At the same time the Warsaw district authorities took away a part of the public charity facilities for the benefit of the German Augsburg Protestant parish (two larger facilities were taken over, two smaller ones were left alone). All allegedly German children were taken away from the orphanages under the management of the Protestant commune. This was done by the Warsaw district authorities. Children who did not even speak German were selected; it sufficed that even a distant family member was a Volksdeutsch. Already after this selection had been carried out, in 1942, Germans evacuated all healthy children from the orphanages, leaving only the sick and mentally disabled children; these children, although previously considered Polish, were sent to Germany to be Germanized.

All these regulations were issued by the Warsaw district governor and signed by relevant clerks. I am familiar with these matters, since – as a result of my family’s efforts – I was released from Oranienburg at the end of 1940, and after I returned to Warsaw, I was in direct touch with the head of the charity facilities of the Warsaw parishes.

As a result of the above-mentioned German regulations, the Augsburg Protestant Church was deprived of the capability to function properly, deprived of all of its Church authorities (there was no bishop, no consistory, no synod or seniors), since in 1940 all of these authorities were dissolved upon the regulation of Governor Frank, whereby the existence of the Church was made contingent upon the request for legalization to the German authorities, which we did not want to agree to, as I have already mentioned.
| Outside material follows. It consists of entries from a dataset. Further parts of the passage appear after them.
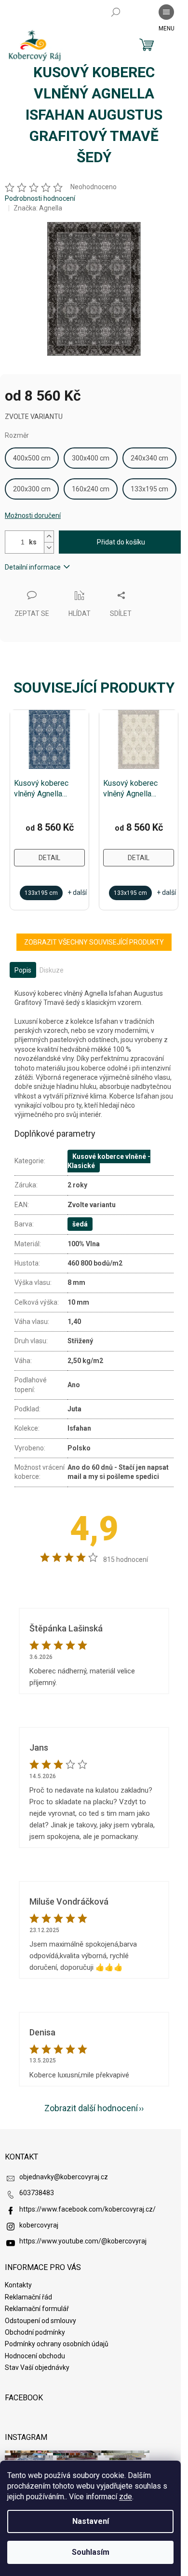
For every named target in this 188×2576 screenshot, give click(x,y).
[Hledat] (115, 12)
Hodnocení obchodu (35, 2356)
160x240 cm (90, 489)
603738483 (36, 2193)
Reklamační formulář (37, 2308)
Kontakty (18, 2285)
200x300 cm (32, 489)
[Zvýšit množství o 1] (49, 536)
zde (125, 2496)
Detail (49, 858)
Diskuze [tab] (52, 970)
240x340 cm (149, 458)
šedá (80, 1224)
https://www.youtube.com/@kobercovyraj (83, 2241)
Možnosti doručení (33, 515)
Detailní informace (33, 567)
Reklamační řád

Since the churches were taken away, the parishioners were not able to celebrate mass, so that in the entire Warsaw district, we celebrated mass in Polish only in Warsaw, and in the Reformed church on Leszno Street at that.

The Augsburg Protestant hospital was on the border of the ghetto, and was under compulsory administration of a Volksdeutsch [named] Hubert. In 1943 the district authorities ordered an evacuation of the hospital within twenty-four hours, without assigning a substitute location. This meant total destruction of the hospital. During the liquidation of the ghetto the hospital, in which there were many medical machines and tools, was blown up by the German authorities.